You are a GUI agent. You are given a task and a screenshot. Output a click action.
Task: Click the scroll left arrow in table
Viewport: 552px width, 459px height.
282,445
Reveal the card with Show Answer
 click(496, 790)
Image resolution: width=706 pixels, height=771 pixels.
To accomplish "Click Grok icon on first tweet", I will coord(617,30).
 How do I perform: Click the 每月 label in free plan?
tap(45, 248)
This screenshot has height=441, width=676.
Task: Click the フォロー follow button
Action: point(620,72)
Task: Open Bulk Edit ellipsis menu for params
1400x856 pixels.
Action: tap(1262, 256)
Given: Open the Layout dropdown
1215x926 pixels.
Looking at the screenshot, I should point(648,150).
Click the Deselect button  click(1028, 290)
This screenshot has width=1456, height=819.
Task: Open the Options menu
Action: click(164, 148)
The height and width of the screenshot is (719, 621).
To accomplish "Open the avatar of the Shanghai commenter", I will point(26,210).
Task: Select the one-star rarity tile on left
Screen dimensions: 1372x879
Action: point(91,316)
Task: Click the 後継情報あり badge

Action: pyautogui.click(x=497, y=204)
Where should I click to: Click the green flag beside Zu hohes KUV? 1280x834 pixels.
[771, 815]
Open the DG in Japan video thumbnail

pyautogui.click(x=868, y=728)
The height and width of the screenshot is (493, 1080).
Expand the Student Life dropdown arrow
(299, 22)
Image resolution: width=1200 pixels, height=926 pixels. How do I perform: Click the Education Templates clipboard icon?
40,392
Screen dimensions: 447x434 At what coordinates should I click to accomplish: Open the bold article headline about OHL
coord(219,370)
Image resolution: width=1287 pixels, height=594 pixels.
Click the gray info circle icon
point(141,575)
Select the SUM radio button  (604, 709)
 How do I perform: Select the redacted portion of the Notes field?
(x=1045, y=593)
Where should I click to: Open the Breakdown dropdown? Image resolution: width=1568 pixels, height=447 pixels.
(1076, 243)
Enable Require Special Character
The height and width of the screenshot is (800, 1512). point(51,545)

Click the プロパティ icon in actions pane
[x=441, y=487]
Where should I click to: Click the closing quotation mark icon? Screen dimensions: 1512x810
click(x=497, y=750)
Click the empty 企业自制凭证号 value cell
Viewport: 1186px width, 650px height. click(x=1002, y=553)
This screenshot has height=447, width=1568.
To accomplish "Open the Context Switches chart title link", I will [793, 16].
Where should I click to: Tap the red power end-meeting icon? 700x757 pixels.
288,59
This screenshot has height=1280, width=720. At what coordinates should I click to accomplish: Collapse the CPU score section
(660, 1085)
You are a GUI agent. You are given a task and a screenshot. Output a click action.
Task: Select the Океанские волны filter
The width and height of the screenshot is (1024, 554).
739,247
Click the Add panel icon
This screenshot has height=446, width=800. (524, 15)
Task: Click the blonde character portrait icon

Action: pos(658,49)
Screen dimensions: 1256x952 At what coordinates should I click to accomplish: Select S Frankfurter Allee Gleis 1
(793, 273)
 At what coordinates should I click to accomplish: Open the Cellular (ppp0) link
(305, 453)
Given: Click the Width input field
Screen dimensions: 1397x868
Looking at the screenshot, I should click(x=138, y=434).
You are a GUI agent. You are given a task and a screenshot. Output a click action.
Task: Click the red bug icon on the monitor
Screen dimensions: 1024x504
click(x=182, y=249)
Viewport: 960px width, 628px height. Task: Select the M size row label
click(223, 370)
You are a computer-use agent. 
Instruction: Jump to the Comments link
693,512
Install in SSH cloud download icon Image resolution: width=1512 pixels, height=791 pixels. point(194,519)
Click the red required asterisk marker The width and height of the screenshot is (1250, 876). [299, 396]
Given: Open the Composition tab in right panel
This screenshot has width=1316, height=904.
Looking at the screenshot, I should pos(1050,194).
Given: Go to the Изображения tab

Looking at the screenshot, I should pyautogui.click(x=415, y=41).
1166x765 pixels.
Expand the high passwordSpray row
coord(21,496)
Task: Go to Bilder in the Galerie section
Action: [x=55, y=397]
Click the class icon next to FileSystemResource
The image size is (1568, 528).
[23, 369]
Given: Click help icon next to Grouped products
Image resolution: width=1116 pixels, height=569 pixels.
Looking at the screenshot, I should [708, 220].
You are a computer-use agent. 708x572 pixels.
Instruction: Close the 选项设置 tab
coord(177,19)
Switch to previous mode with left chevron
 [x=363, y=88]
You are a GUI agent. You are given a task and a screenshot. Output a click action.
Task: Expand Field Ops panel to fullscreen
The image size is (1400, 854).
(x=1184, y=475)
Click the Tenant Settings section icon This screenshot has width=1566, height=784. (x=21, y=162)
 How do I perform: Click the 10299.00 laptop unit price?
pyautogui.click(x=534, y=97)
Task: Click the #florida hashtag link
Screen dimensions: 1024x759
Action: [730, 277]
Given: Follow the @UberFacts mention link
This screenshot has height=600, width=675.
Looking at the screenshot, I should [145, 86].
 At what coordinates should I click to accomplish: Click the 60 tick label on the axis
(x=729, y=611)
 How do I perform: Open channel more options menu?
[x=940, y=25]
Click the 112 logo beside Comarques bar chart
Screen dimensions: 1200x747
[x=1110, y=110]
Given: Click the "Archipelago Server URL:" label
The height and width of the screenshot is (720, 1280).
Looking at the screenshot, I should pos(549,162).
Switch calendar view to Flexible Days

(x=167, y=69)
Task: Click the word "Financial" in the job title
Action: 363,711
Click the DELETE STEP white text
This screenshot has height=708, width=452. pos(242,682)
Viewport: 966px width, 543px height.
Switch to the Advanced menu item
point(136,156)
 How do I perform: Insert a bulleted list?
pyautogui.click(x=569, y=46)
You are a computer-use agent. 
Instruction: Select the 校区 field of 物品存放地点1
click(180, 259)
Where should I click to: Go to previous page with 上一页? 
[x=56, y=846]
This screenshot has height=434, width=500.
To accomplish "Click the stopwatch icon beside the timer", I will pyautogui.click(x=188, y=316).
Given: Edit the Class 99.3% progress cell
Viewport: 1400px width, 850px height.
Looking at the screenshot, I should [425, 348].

- _What to work on_:
Update everything from the start of the material down to the line containing "point(141,575)" by replacing "dropdown" with "drop-down". Reproduce those lines in full with nothing else changed.

- _Answer below_:
You are a GUI agent. You are given a task and a screenshot. Output a click action.
Task: Click the scroll left arrow in table
Viewport: 552px width, 459px height.
282,445
Reveal the card with Show Answer
 click(496, 790)
Image resolution: width=706 pixels, height=771 pixels.
To accomplish "Click Grok icon on first tweet", I will coord(617,30).
 How do I perform: Click the 每月 label in free plan?
tap(45, 248)
This screenshot has height=441, width=676.
Task: Click the フォロー follow button
Action: point(620,72)
Task: Open Bulk Edit ellipsis menu for params
1400x856 pixels.
Action: tap(1262, 256)
Given: Open the Layout drop-down
1215x926 pixels.
Looking at the screenshot, I should point(648,150).
Click the Deselect button  click(1028, 290)
This screenshot has width=1456, height=819.
Task: Open the Options menu
Action: click(164, 148)
The height and width of the screenshot is (719, 621).
To accomplish "Open the avatar of the Shanghai commenter", I will point(26,210).
Task: Select the one-star rarity tile on left
Screen dimensions: 1372x879
Action: point(91,316)
Task: Click the 後継情報あり badge

Action: pyautogui.click(x=497, y=204)
Where should I click to: Click the green flag beside Zu hohes KUV? 1280x834 pixels.
[771, 815]
Open the DG in Japan video thumbnail

pyautogui.click(x=868, y=728)
The height and width of the screenshot is (493, 1080).
Expand the Student Life drop-down arrow
(299, 22)
Image resolution: width=1200 pixels, height=926 pixels. How do I perform: Click the Education Templates clipboard icon?
40,392
Screen dimensions: 447x434 At what coordinates should I click to accomplish: Open the bold article headline about OHL
coord(219,370)
Image resolution: width=1287 pixels, height=594 pixels.
Click the gray info circle icon
point(141,575)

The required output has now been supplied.